1.2 History and sources of immigration law

  • "The introduction of biometric identity documents for foreign nationals in 2007 heralded the entrenchment of of immigration status into everyday life." (P12). 
  • "The [Asylum and Immigration Appeals] Act 1993 introduced... the concept of a claim 'without foundation'... [T]his is based on the idea of a potential entrant as dishonest." (P13)
  • Clayton sees (p16) 6 strands emerge in policy evidenced in the Nationality, Immigration and Asylum Act 2002, and the white paper which preceded it:
    1. development of highly regulated framework for control of asylum seekers;
    2. entry for work, where needed, in tightly controlled circumstances;
    3. institution of a sub-class of people devoid of rights;
    4. putting many immigration decisions outside the UK;
    5.  concerns over terrorism; 
    6. increase of central government power.
  • The legislation produced by the New Labour government (see, eg, pp19-20) appears to be both draconian and petty minded, not to say downright nasty. Taking children into care, forced labour/community work.  What was the discourse in government at the time? 
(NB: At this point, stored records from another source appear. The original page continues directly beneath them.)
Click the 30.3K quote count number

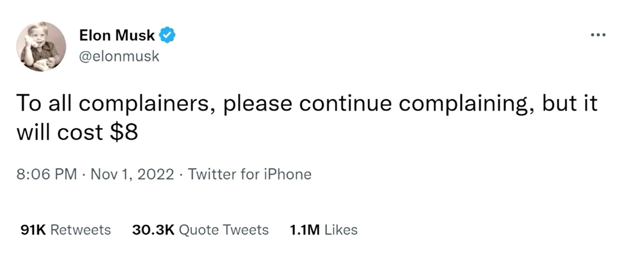(x=153, y=230)
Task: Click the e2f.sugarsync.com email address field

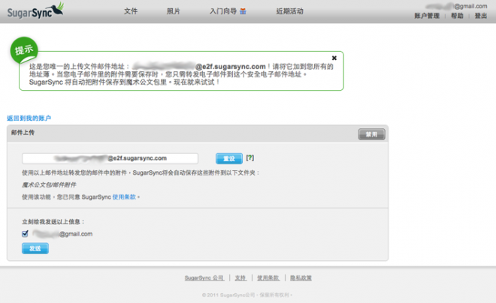Action: click(x=110, y=158)
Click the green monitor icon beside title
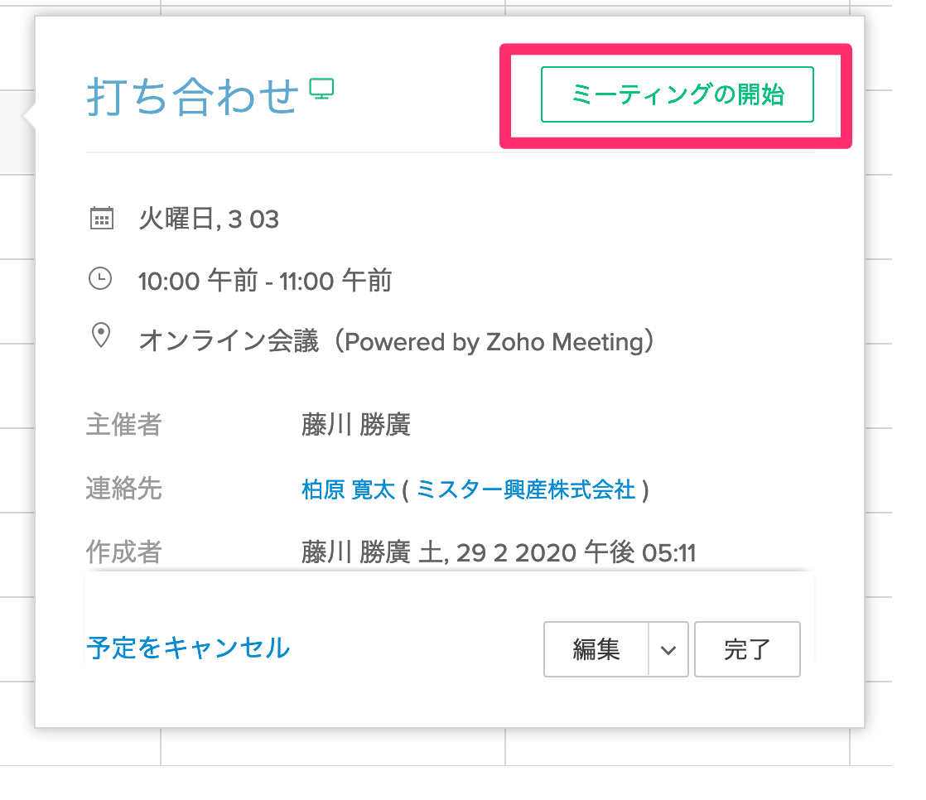The height and width of the screenshot is (800, 926). pos(322,89)
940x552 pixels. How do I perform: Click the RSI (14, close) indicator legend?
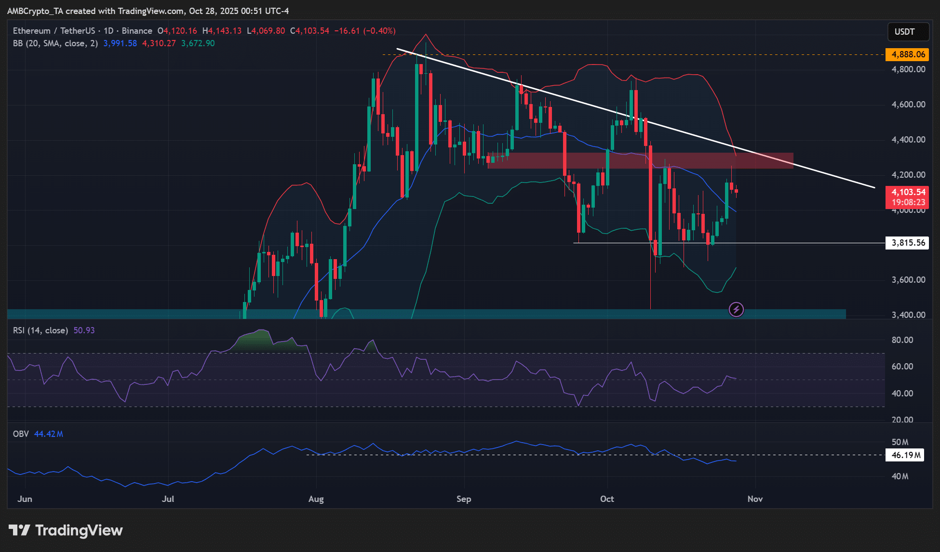pos(40,330)
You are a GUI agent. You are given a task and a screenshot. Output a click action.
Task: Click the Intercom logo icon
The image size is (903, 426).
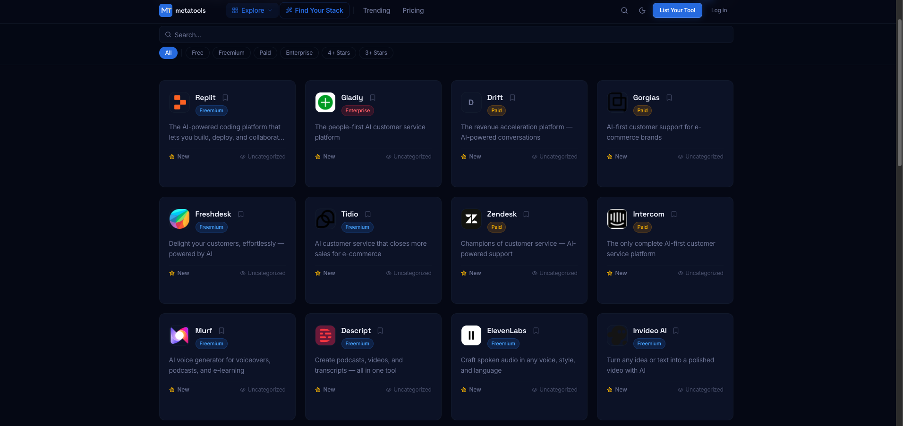click(x=617, y=219)
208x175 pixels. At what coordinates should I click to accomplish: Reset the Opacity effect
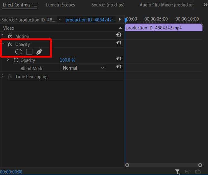coord(119,44)
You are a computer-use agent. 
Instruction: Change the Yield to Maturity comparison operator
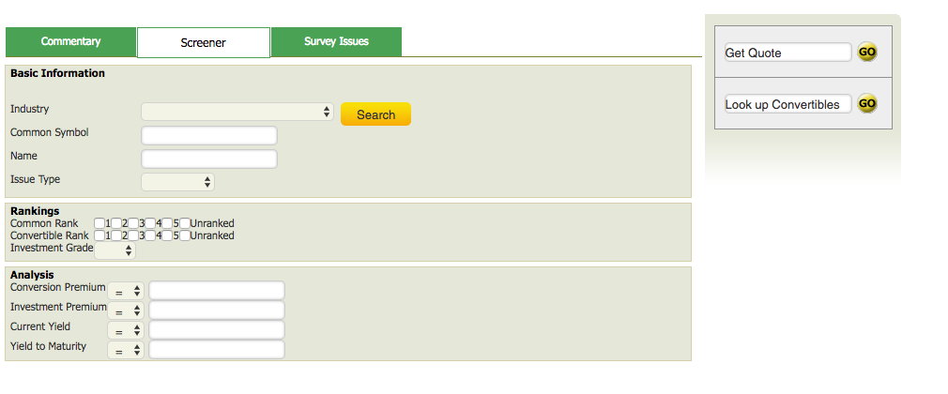[x=126, y=350]
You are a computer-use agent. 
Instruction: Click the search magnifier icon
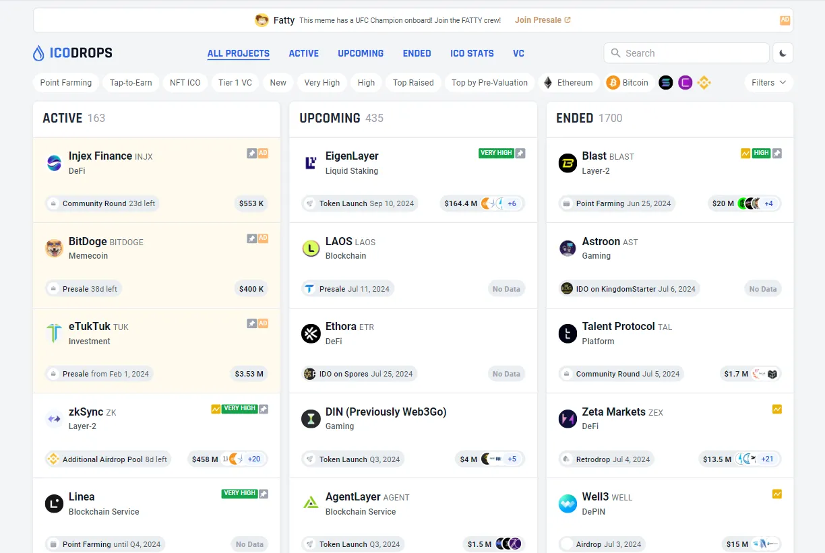point(615,53)
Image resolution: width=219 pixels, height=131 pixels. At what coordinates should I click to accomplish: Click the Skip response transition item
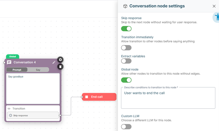pyautogui.click(x=33, y=115)
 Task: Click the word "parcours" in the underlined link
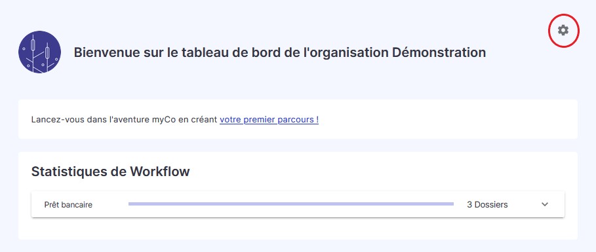tap(295, 120)
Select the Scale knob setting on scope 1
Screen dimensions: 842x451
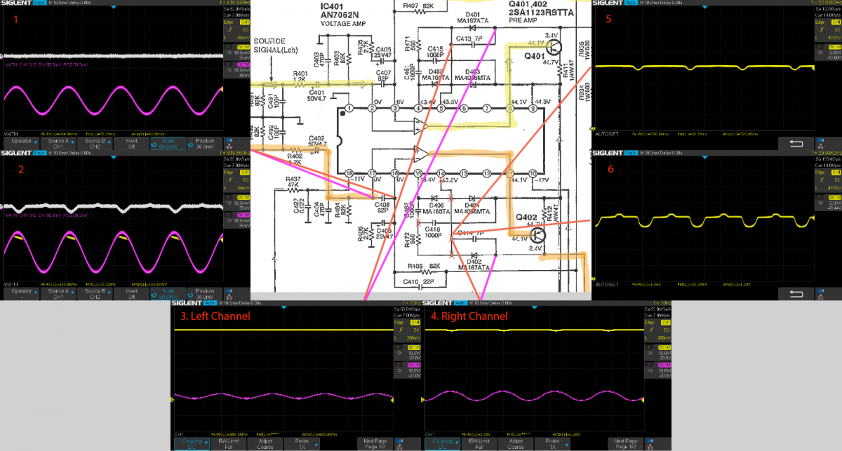click(x=167, y=144)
    • We want to be re-elected, and the electorate are stupid xenephobes, so we must bring forward legislation they will like; or, 
    • as above, substitute "Murdoch press & Daily Mail" for "electorate"; or, 
    • we (policy makers) are all stupid xenophobes, and we think that removing children from their parents and making people do forced work is appropriate in a society governed my the rule of law. 
  • Because politicians who are more-or-less honest, (that is, not downright criminals) can only have 2 motives for their actions as legislators: (a) they perceive it as giving them electoral advantage; or, (b) they really do believe it's the right and proper thing to do.
  • Asylum and Immigration (Treatment of Claimants, etc.) Act 2004, described in House of Lords as "mean spirited and reactionary" (p21).
  • Language testing for spouses first proposed in 2006, (p22, unreferenced). 
  • Skeletal plans in the Borders, Citizenship and Immigration Act 2009 for "probationary citizenship" were dropped in 2010.


Clayton, G. (2014). Textbook on immigration and asylum law. Oxford university press.